**AIM OF THE EXERCISE:** From the passage on kitchen appliances, list in order each appliance it discusses in turn.

**SOURCE DOCUMENT:**
++++++++

One surprising use for a freezer is its ability to clean your jeans. Denim products tend to fade when they’re washed. This can be averted by putting the jeans in a sealable bag and sticking them in the freezer for a week. This treatment should kill bacteria, remove the musty smell, and restore the crispness of new denim.
The waffle iron is another prime example of a supposed “uni-tasker” capable of delivering so many more delicacies. The trick here is to forget the word “waffle” and recognise that your iron is essentially a really efficient tabletop grill. You can use the waffle iron to make almost anything: hamburgers, bread pudding, falafel . . . you name it. It can even be used to bake cookies, and is actually a lot faster than the conventional method.
As an added bonus, everything that comes out of the waffle iron will be shaped like a waffle. Waffleburgers, anyone?
Sure, the ice cream maker can be used for experimenting with bacon ice cream. But if you really want to make the most of the machine, skip the ice cream part entirely. An appliance with the ability to create delicious, frozen mush is just screaming to be used with one ingredient in particular: alcohol. The ice cream maker is ideal for making frozen margaritas and other fancy slush drinks that can usually only be enjoyed during a night on the town.
The Food dehydrator is the kind of product that is generally ordered online at 3 a.m. by night owls with a craving for home-made beef jerky. Once it actually arrives, it tends to find its home under the stairs in the why-on-earth-did-I-ever-buy-this cupboard.

++++++++

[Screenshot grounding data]
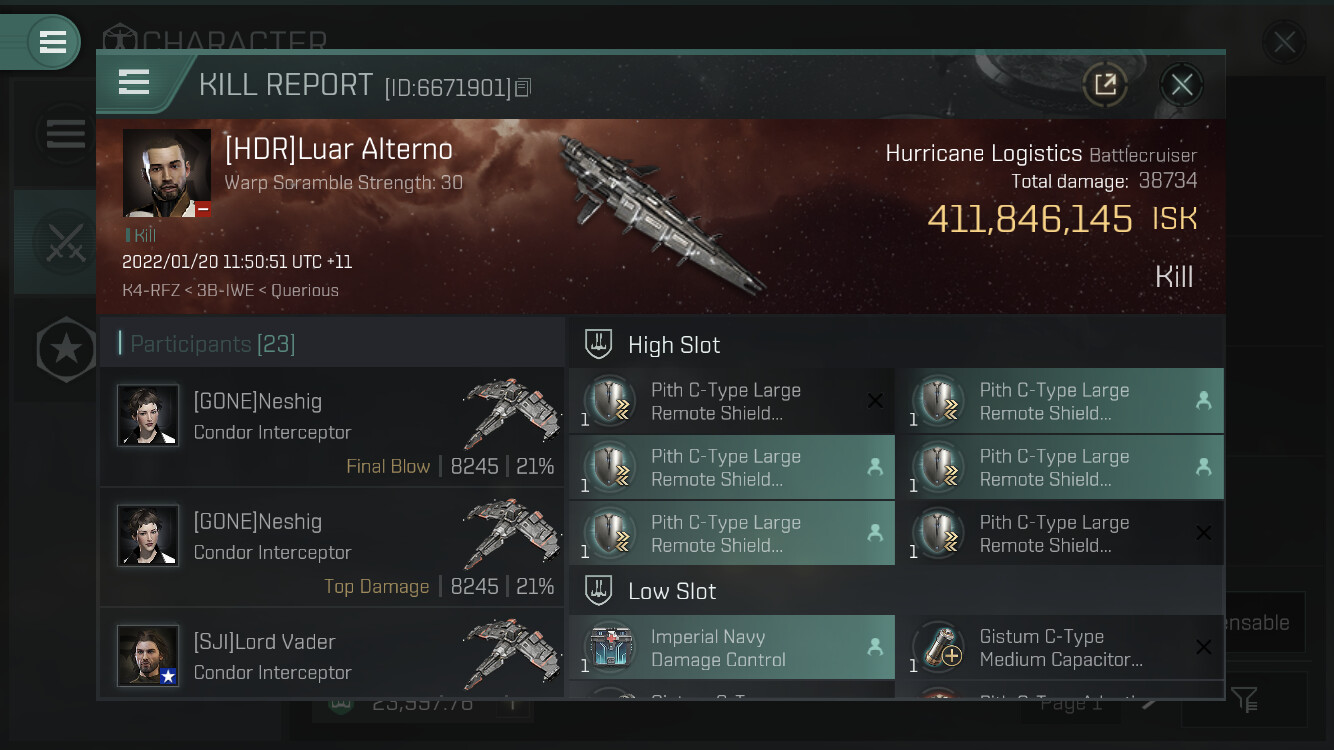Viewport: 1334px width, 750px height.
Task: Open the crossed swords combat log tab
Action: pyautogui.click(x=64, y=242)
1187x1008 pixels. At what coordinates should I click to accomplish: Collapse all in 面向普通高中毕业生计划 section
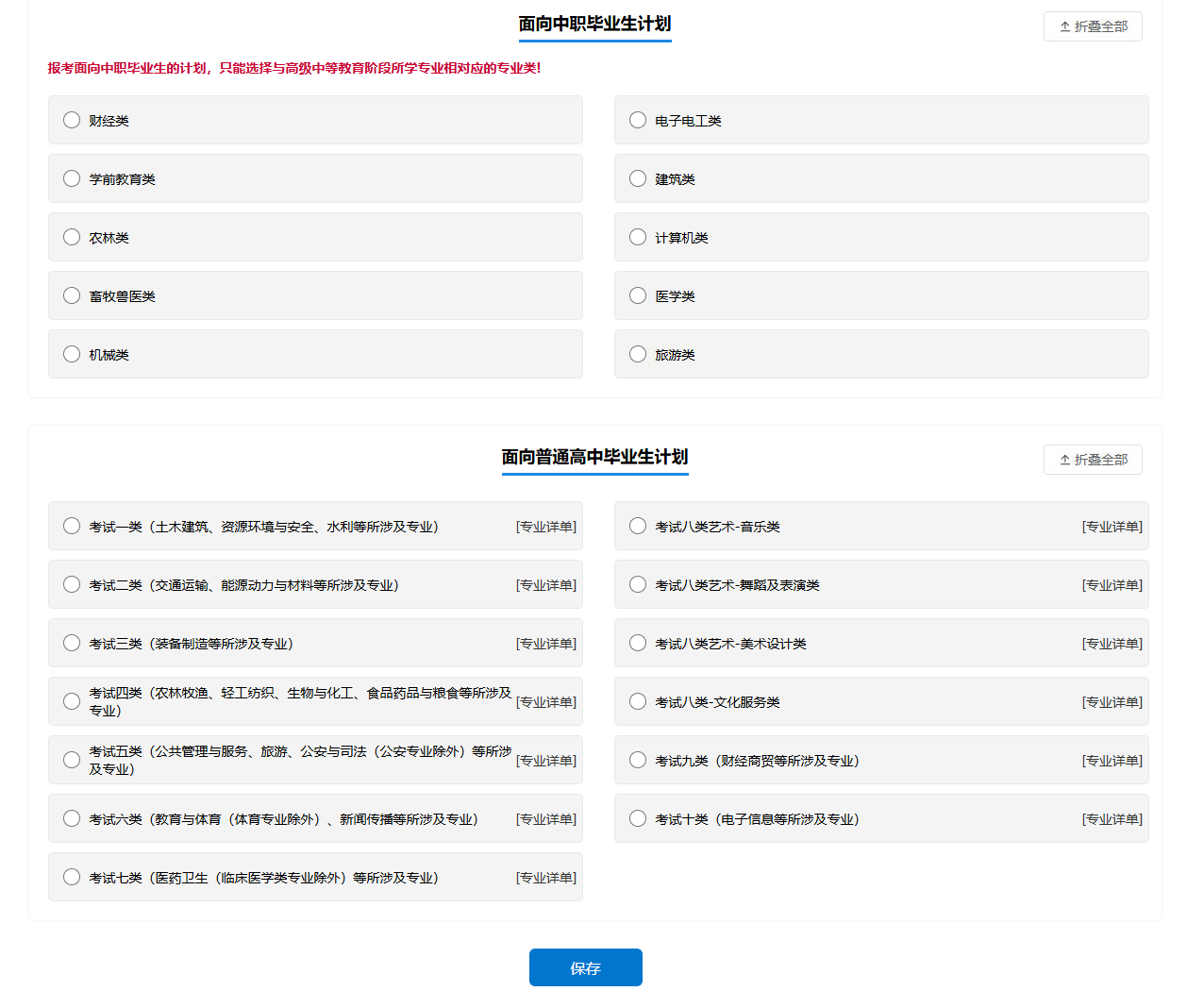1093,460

++++++++

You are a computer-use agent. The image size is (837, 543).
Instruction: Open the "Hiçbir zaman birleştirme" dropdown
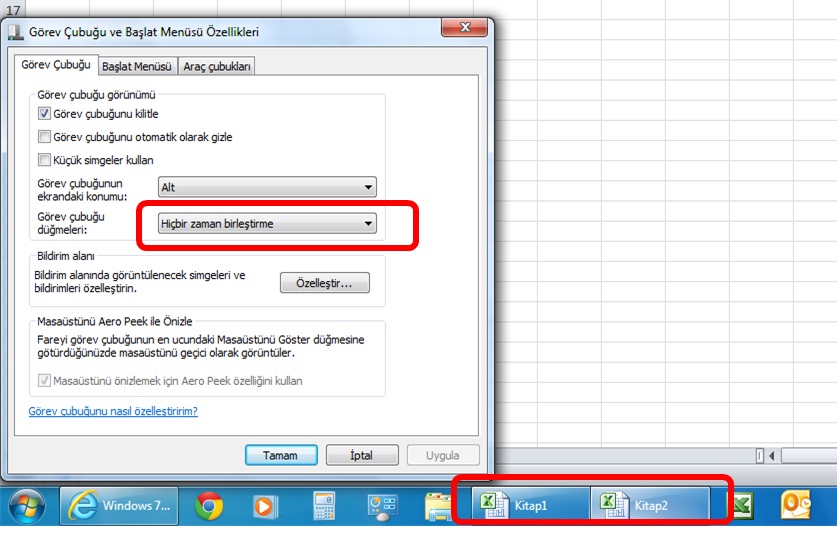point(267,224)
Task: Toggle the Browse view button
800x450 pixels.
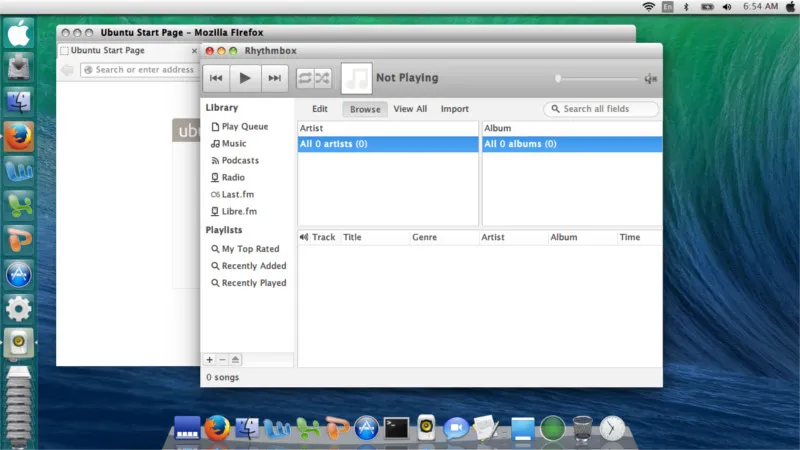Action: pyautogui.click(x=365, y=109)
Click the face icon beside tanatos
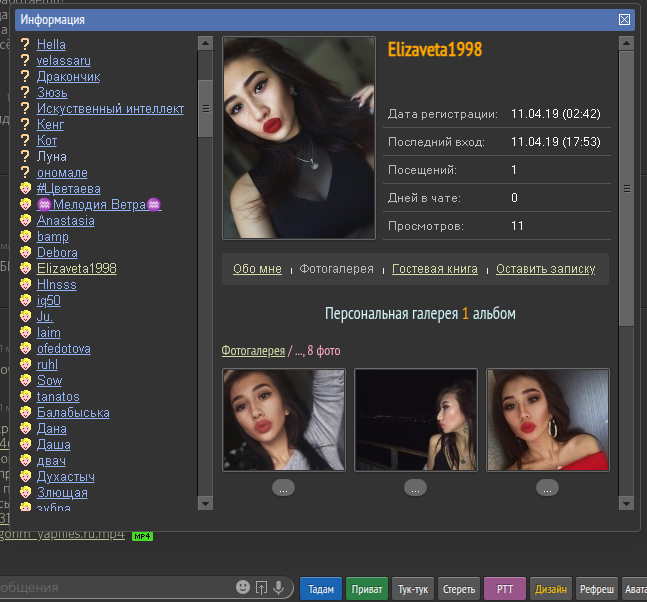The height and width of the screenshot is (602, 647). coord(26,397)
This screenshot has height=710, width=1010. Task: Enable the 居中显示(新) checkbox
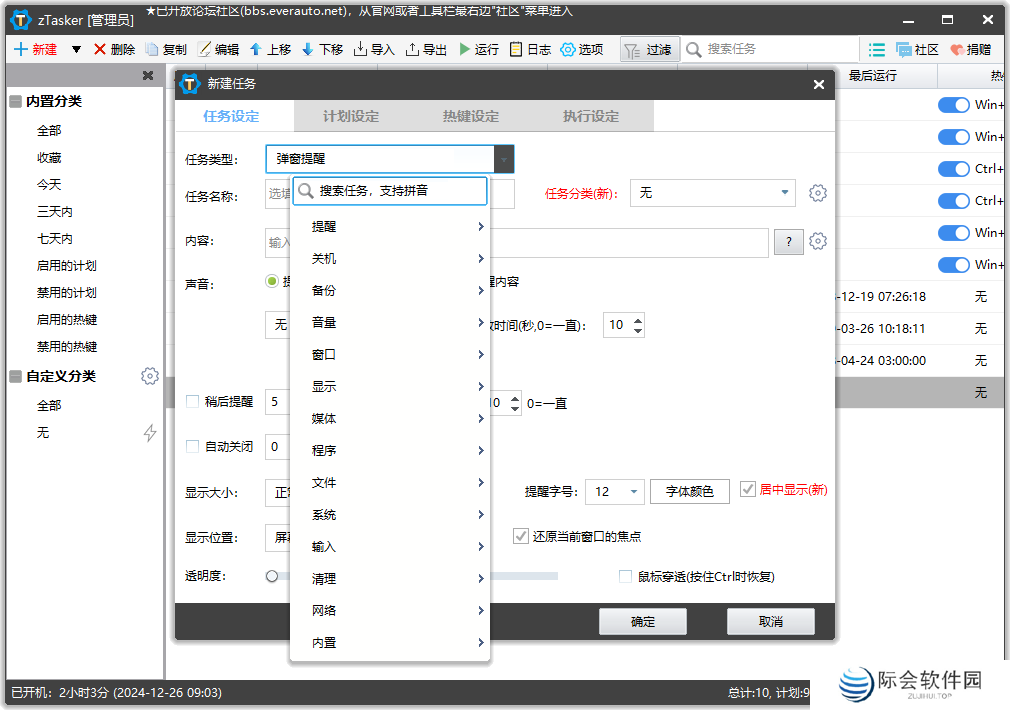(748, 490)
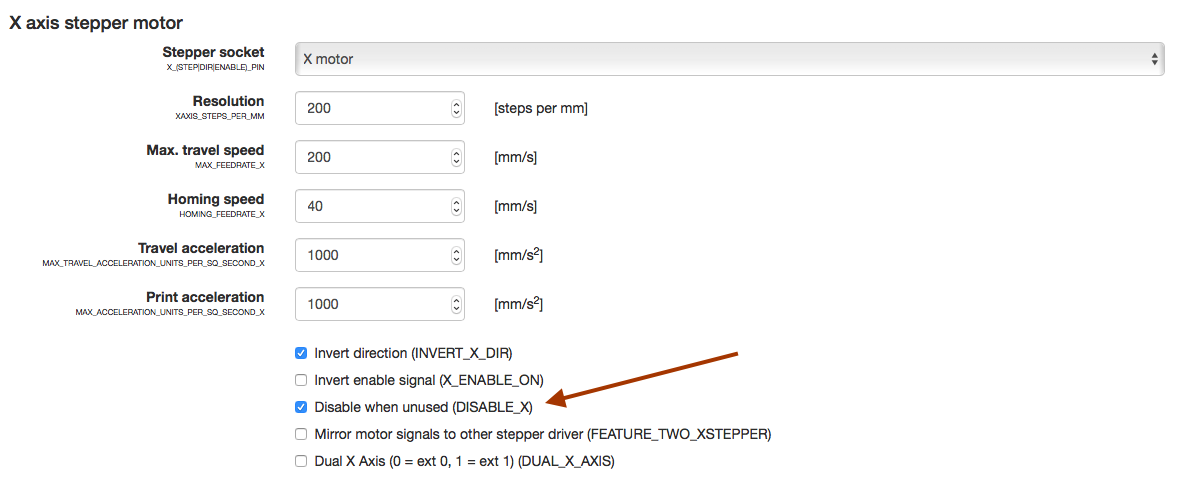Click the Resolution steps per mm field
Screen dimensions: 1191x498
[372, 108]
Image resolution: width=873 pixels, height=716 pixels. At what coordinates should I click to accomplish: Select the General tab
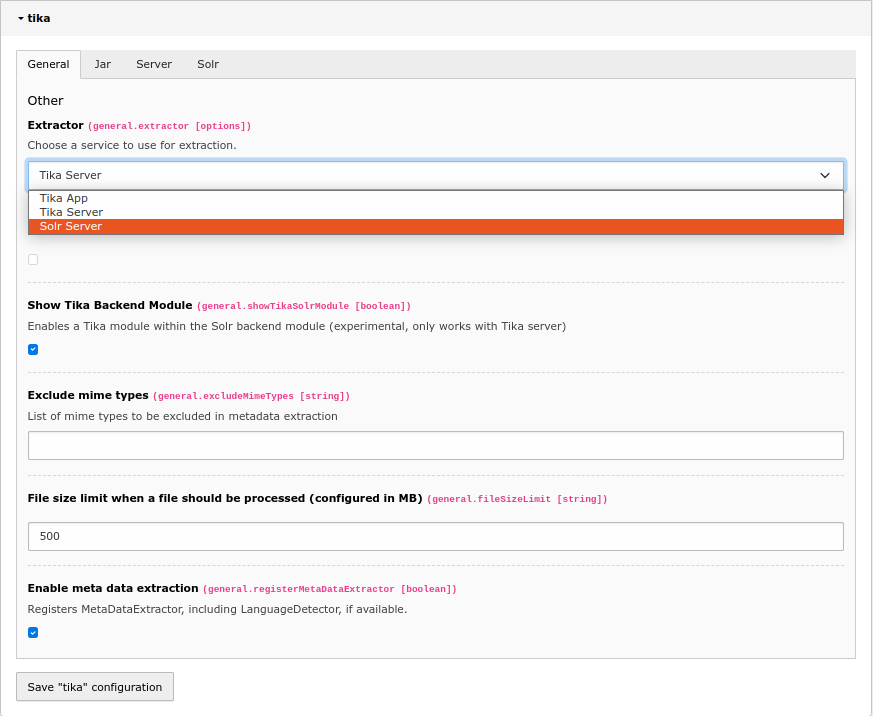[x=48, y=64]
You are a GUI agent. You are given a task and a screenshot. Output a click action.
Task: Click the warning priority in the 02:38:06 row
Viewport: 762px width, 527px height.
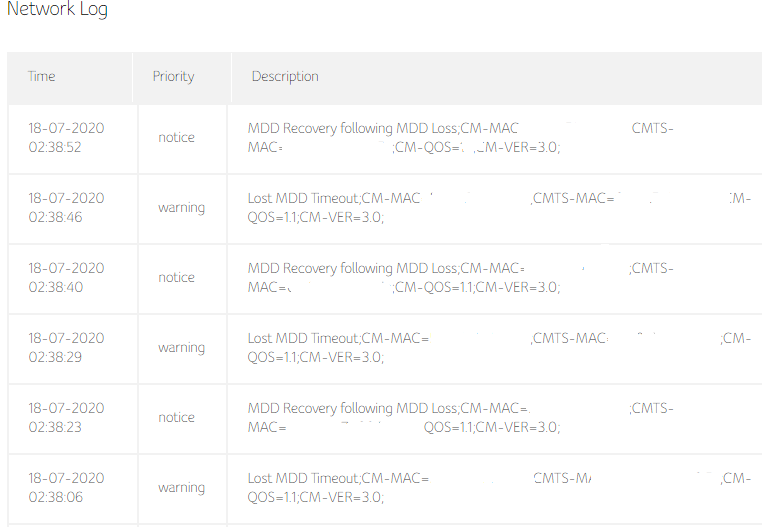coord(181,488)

++++++++

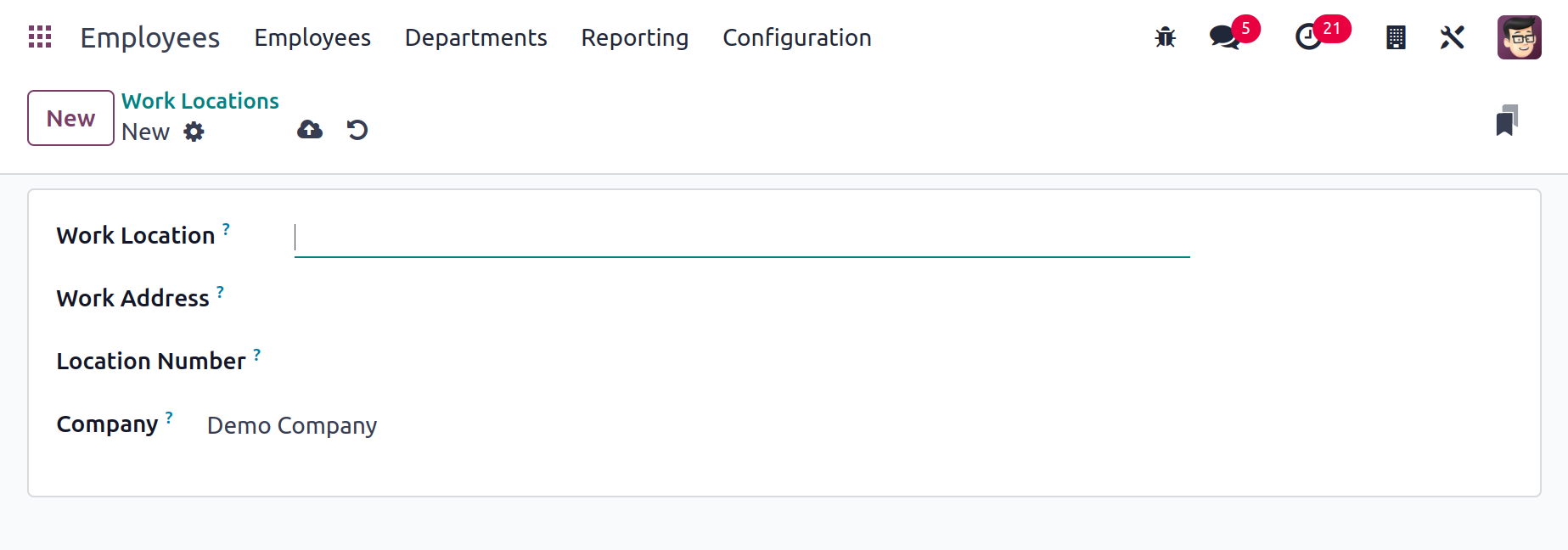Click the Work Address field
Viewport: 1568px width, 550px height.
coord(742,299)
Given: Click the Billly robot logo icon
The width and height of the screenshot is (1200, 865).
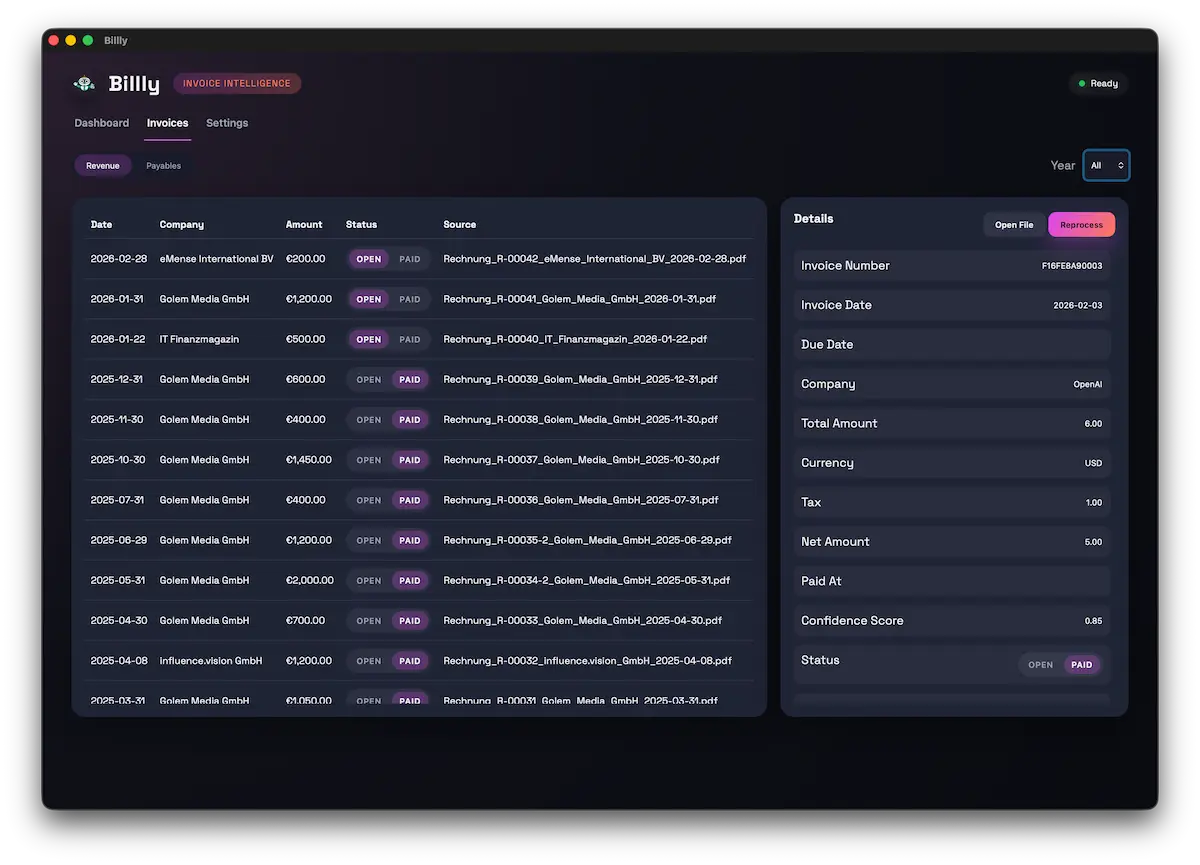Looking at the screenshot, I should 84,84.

++++++++

**EXERCISE RESULT:** Freezer, waffle iron, ice cream maker, food dehydrator